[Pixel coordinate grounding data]
[Start of Attachment]
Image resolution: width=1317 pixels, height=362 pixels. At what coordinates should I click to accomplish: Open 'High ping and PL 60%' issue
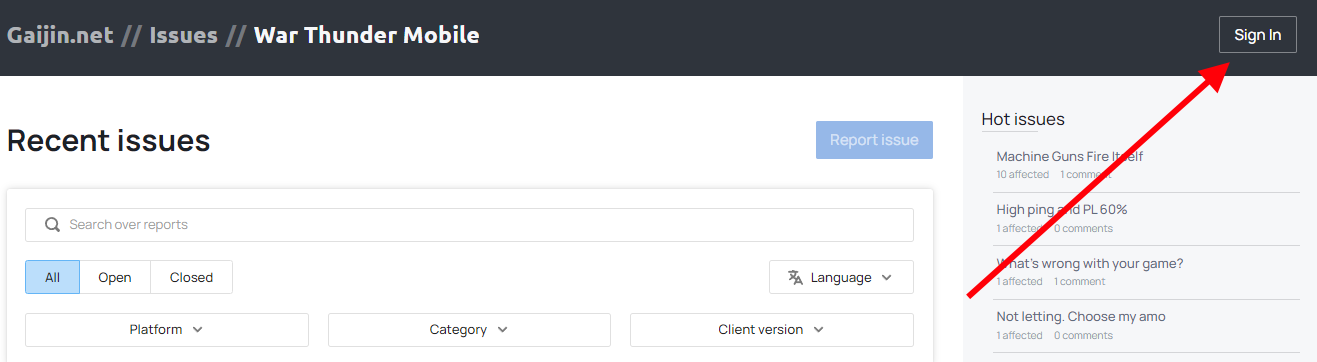pyautogui.click(x=1062, y=210)
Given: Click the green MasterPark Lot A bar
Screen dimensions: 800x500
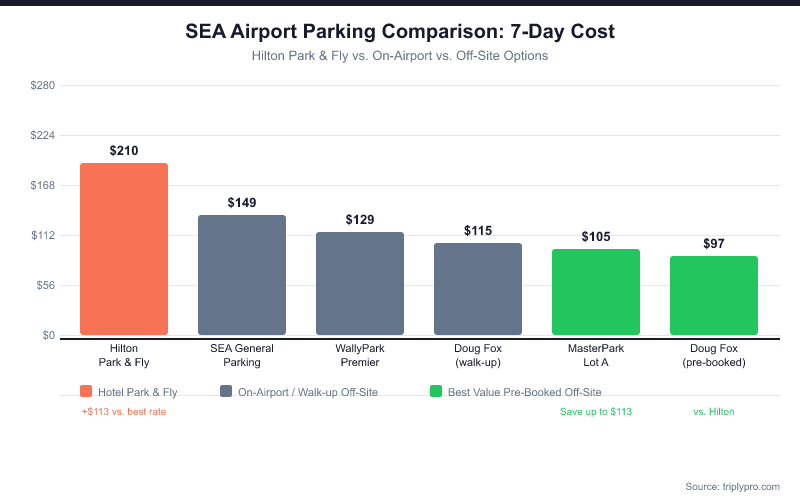Looking at the screenshot, I should [596, 292].
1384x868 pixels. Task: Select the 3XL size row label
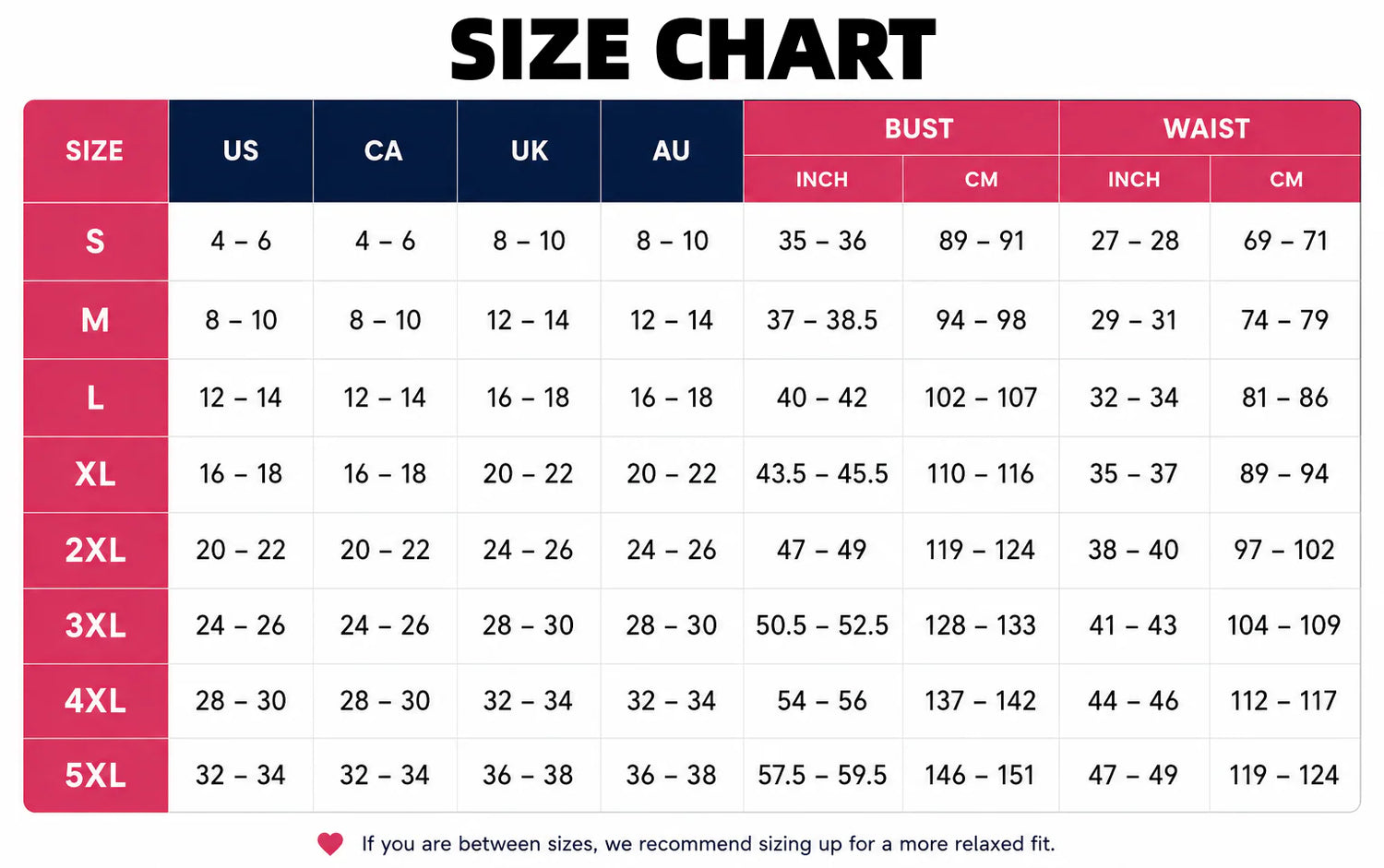[x=96, y=626]

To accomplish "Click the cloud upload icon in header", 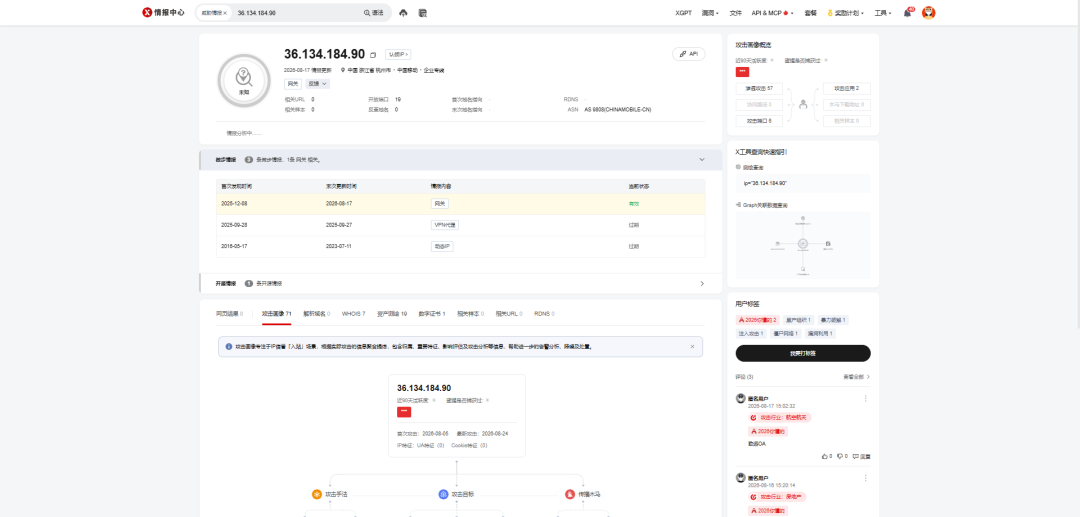I will coord(404,12).
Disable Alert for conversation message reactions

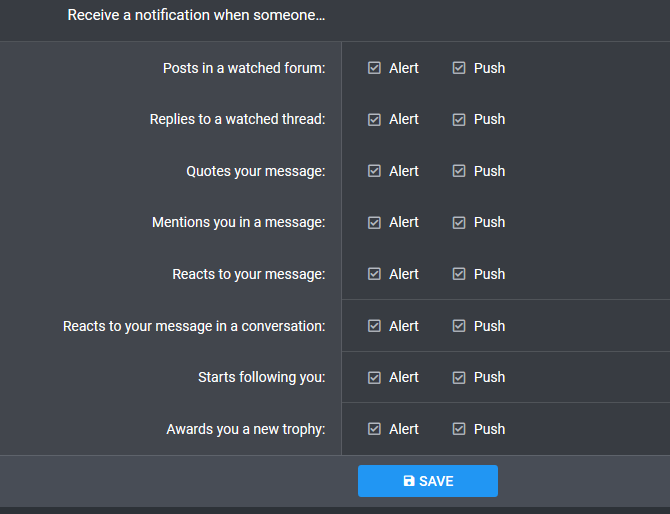tap(374, 326)
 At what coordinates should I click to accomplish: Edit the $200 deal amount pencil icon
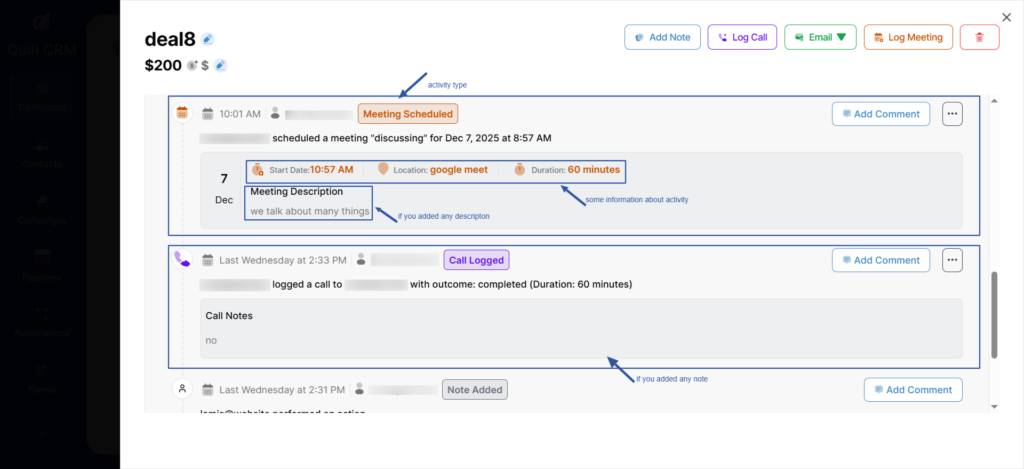pyautogui.click(x=221, y=66)
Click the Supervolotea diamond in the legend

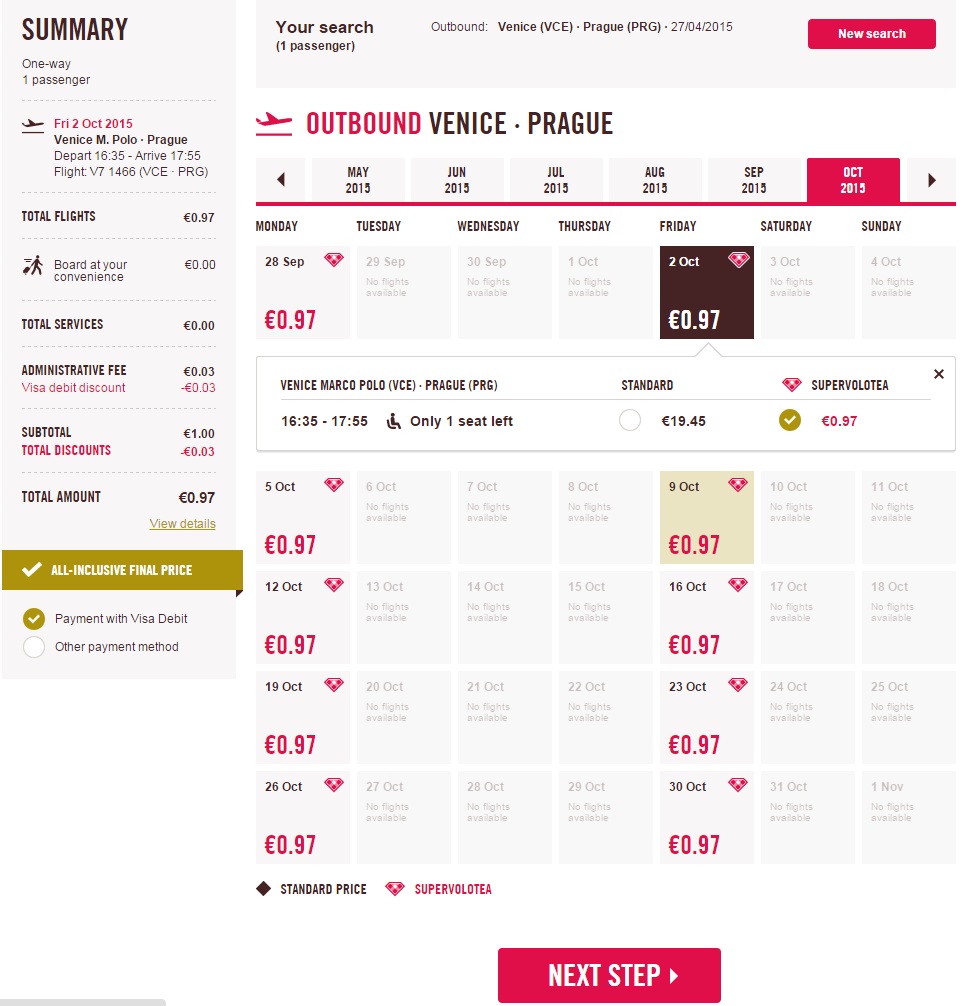tap(395, 889)
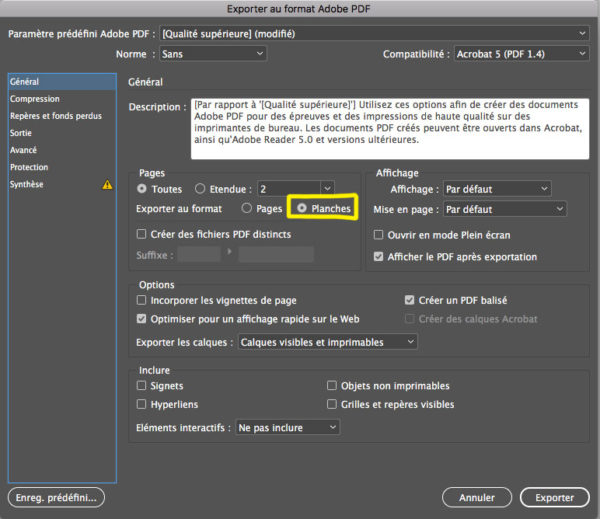Select the Planches radio button
600x519 pixels.
tap(300, 209)
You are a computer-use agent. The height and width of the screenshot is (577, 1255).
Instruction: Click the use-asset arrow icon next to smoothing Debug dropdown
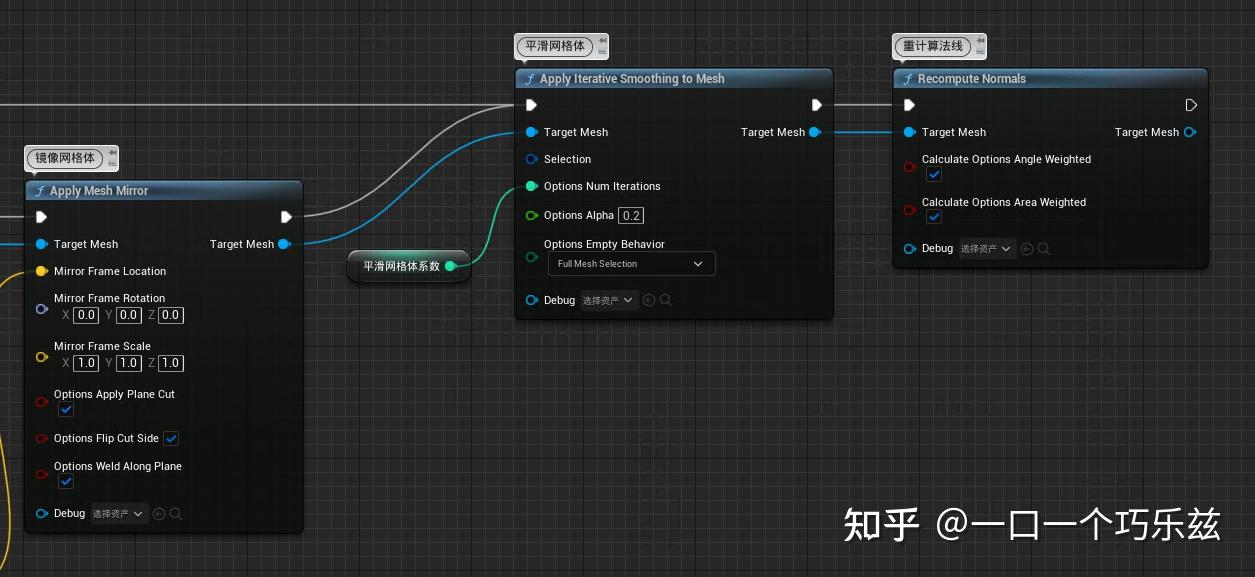[649, 300]
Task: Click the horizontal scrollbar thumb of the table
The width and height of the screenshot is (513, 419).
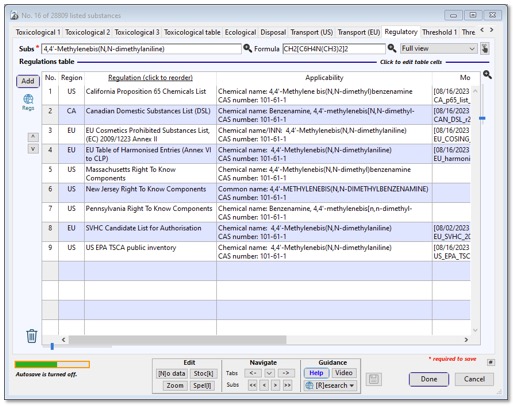Action: click(x=177, y=340)
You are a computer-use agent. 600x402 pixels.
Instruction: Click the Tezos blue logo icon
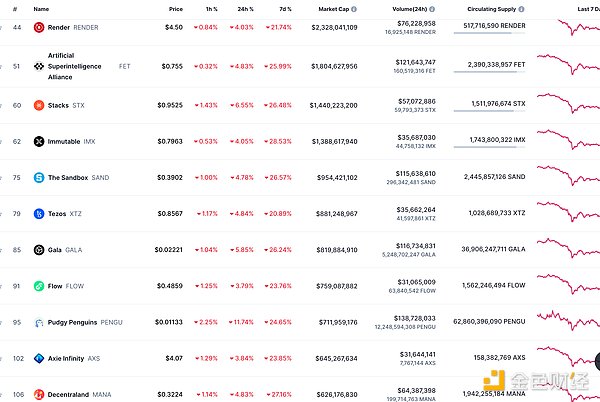pos(39,213)

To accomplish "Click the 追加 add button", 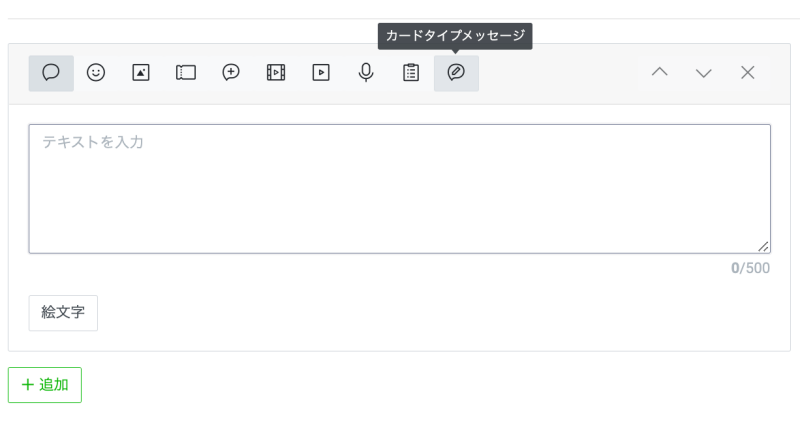I will [x=45, y=385].
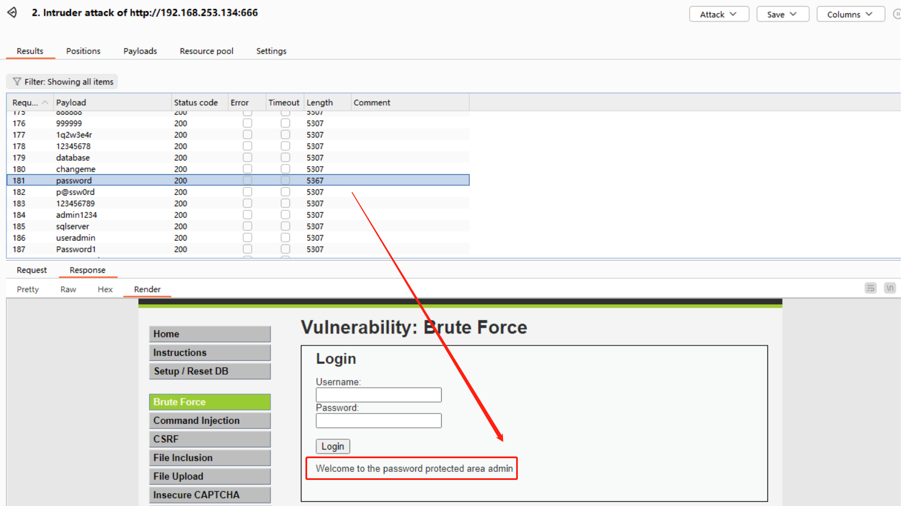The width and height of the screenshot is (901, 506).
Task: Click the sort arrow in Request column header
Action: click(45, 103)
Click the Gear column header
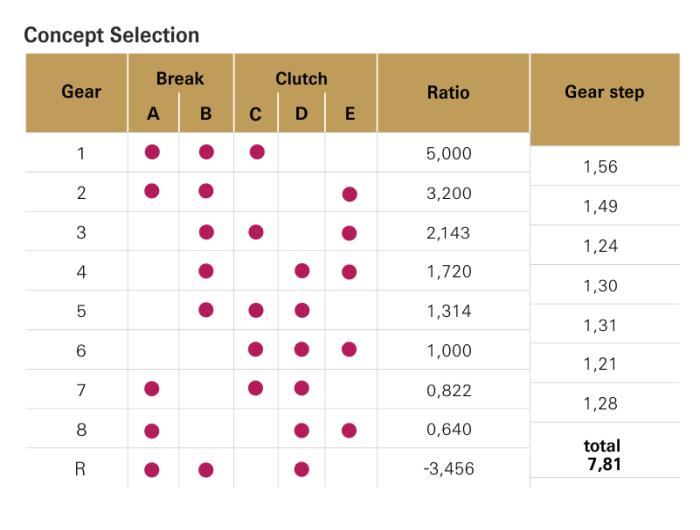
[End of Attachment]
Assigned task -
Reading through the preceding records, tally each line that holds the word "computer" and give the tally by itself.

Solved exercise -
2